Coronabedingt wird die ursprünglich bereits für 2020 geplante Ausstellung nun in modifizierter Form eröffnet. im Showroom hinter den Fenstern des VBK werden Beiträge von Rosika Janko- Glage, Helga Wagner, Barbara Czarnojahn, Maria Korporal, Andrea Streit, Lupe Godoy und Tom Albrecht gezeigt. Weitere Teilnehmer*innen der Ausstellung sind Conrad Brockstedt, Lina Schobel, Burchard Vossmann und Paul Reßl sowie das Kollektiv thinking of Yves (Andrea Streit und Nancy Happ).
Die Ausstellung wird virtuell über Facebook eröffnet und über die Ausstellungsdauer hinweg begleitet. Sobald es die Corona-Situation erlaubt, wird die Ausstellung in Gänze und real für Besucher geöffnet.

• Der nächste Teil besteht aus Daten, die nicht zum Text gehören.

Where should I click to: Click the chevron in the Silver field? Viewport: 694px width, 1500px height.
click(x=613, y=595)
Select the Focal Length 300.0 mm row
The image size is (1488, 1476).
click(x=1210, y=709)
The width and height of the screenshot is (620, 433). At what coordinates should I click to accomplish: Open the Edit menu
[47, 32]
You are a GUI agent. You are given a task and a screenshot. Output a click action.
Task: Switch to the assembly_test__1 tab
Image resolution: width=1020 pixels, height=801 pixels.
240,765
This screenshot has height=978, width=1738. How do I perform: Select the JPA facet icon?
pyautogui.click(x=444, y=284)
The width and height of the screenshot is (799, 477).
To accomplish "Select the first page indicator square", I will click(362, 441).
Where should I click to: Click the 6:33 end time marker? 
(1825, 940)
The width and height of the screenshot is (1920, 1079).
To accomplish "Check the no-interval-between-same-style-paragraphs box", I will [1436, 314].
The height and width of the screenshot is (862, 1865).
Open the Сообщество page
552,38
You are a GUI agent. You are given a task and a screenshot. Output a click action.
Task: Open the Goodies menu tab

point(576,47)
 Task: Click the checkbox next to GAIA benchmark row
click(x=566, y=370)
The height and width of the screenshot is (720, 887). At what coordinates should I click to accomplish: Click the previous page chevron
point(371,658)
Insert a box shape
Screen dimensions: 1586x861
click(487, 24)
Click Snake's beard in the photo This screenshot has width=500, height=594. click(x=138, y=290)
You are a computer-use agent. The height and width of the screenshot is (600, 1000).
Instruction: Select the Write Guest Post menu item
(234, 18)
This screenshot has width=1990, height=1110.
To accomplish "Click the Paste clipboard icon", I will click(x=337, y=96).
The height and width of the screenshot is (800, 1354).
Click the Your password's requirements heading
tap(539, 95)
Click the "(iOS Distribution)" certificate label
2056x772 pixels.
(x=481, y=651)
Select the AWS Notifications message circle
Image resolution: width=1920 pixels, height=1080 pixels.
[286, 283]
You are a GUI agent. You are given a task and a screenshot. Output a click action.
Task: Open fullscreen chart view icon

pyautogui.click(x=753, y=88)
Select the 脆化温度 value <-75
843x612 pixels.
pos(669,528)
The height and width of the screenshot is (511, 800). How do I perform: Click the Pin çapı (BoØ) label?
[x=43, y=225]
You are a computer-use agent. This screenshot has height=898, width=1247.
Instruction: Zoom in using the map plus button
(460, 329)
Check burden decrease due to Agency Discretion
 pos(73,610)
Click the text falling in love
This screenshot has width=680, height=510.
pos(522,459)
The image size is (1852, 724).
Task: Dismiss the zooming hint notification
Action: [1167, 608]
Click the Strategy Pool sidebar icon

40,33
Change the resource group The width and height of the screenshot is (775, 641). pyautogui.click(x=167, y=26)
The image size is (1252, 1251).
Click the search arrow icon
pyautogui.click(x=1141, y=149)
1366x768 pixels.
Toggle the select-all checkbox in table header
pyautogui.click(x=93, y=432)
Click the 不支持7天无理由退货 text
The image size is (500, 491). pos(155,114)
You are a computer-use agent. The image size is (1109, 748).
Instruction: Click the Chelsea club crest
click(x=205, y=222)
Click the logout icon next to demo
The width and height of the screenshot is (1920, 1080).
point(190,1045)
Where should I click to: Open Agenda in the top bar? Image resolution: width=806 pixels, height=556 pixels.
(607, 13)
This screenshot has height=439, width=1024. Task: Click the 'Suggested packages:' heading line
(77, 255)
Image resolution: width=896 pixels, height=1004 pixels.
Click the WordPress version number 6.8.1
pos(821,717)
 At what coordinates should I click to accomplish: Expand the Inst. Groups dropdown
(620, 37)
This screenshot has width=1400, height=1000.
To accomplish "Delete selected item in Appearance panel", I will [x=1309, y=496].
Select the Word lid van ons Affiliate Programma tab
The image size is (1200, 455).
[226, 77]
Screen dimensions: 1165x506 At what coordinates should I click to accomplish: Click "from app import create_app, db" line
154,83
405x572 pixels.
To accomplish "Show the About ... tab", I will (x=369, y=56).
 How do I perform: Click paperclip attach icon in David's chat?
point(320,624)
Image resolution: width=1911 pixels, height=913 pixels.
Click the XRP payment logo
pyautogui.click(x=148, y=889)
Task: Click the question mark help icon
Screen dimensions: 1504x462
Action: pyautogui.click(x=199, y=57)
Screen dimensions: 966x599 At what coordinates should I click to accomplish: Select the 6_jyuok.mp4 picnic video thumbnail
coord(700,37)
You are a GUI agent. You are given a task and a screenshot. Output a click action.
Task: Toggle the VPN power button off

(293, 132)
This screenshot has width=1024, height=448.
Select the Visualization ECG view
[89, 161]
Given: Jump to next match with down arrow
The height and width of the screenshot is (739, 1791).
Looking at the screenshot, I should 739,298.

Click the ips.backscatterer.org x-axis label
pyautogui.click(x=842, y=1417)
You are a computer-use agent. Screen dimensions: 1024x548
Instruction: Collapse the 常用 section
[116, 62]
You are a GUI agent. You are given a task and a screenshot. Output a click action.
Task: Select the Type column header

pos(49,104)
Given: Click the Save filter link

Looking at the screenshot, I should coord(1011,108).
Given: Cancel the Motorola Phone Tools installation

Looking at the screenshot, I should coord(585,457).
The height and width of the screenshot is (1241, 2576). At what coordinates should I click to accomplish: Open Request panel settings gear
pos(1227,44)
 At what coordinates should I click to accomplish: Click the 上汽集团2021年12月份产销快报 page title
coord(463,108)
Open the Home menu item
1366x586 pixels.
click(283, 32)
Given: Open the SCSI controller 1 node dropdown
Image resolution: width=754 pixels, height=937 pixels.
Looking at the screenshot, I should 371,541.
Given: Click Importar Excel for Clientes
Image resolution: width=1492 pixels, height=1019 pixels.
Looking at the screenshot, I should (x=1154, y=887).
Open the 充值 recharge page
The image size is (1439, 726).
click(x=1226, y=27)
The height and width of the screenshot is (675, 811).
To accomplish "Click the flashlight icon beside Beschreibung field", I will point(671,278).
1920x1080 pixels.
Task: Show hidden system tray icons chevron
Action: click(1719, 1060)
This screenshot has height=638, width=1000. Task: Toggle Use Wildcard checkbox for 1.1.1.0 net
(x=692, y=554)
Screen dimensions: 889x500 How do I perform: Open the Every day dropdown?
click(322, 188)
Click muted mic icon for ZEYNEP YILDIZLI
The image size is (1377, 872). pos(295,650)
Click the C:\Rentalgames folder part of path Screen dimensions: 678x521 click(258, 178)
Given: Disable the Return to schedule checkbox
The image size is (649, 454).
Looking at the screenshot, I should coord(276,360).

Gefördert wird das Projekt durch GMS Immobilia KG.

Begleitprogramm zur Ausstellung:
28.02.2021, 14.00 Uhr Livestream via Zoom:
„Pars pro toto – der Hambacher Forst als Symbol für die Konflikte eines Wertewandels“ Vortrag von Thomas Rath, Mitglied Inititative „Buirer für Buir“, die 14. November 2020 mit dem Jury-Preis der taz Panter-Stiftung ausgezeichnet wurde.